- _Task_: Only what runs from the line with "This screenshot has width=960, height=640." to the end of the data should appear in the answer, exactly as written and without pictures.

- _Provided entries_:

╭──

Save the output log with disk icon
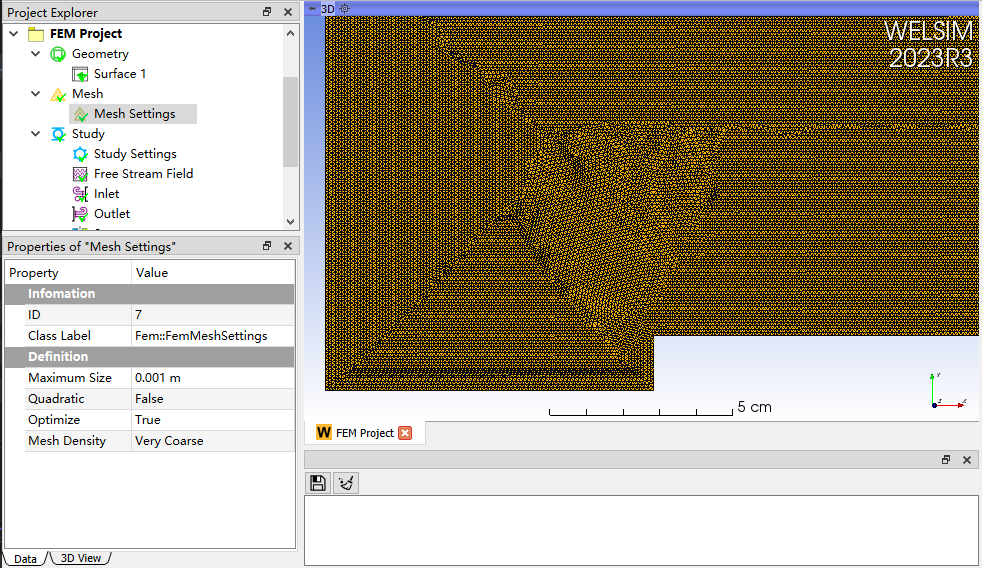 click(318, 483)
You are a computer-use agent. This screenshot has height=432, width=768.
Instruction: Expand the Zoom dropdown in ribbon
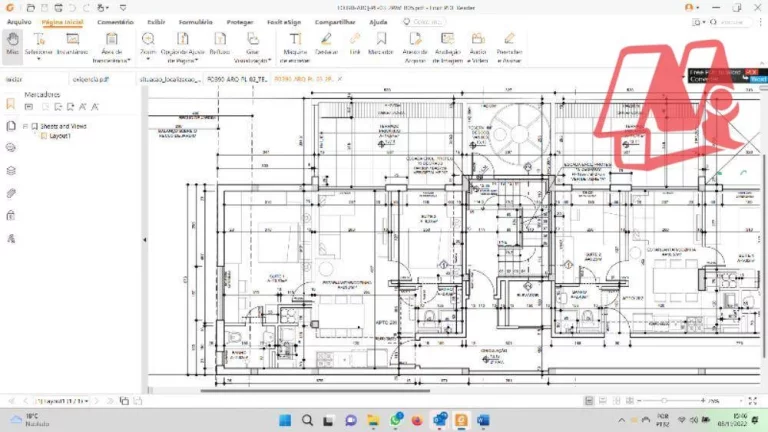[x=148, y=59]
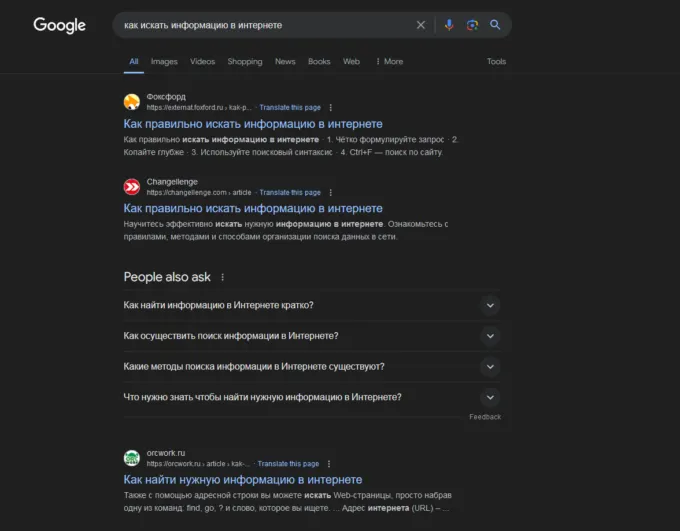Viewport: 680px width, 531px height.
Task: Open three-dot menu beside People also ask
Action: (x=223, y=277)
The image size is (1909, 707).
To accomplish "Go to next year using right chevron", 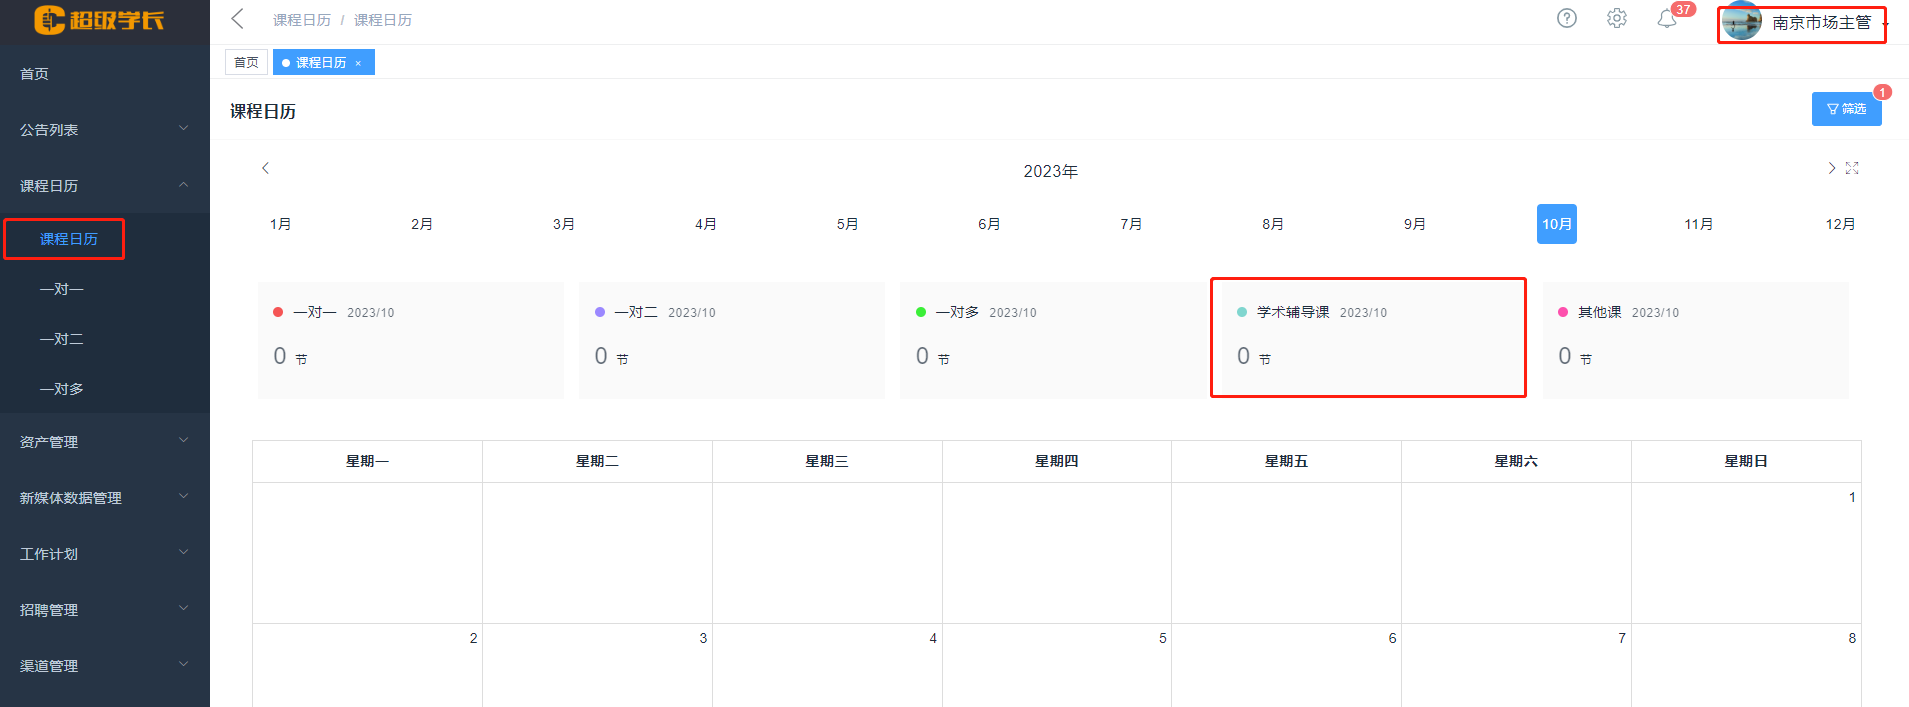I will (1831, 168).
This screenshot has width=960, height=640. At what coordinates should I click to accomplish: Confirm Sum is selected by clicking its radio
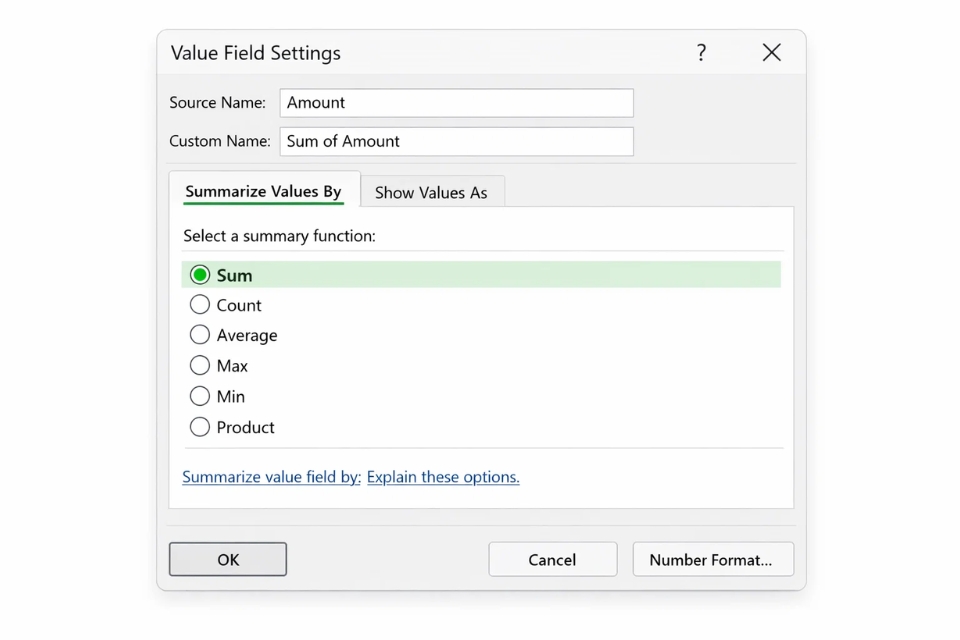click(199, 274)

╰──

- _Written response_:
This screenshot has width=960, height=640. At what coordinates should I click to accomplish: Confirm Sum is selected by clicking its radio
click(199, 274)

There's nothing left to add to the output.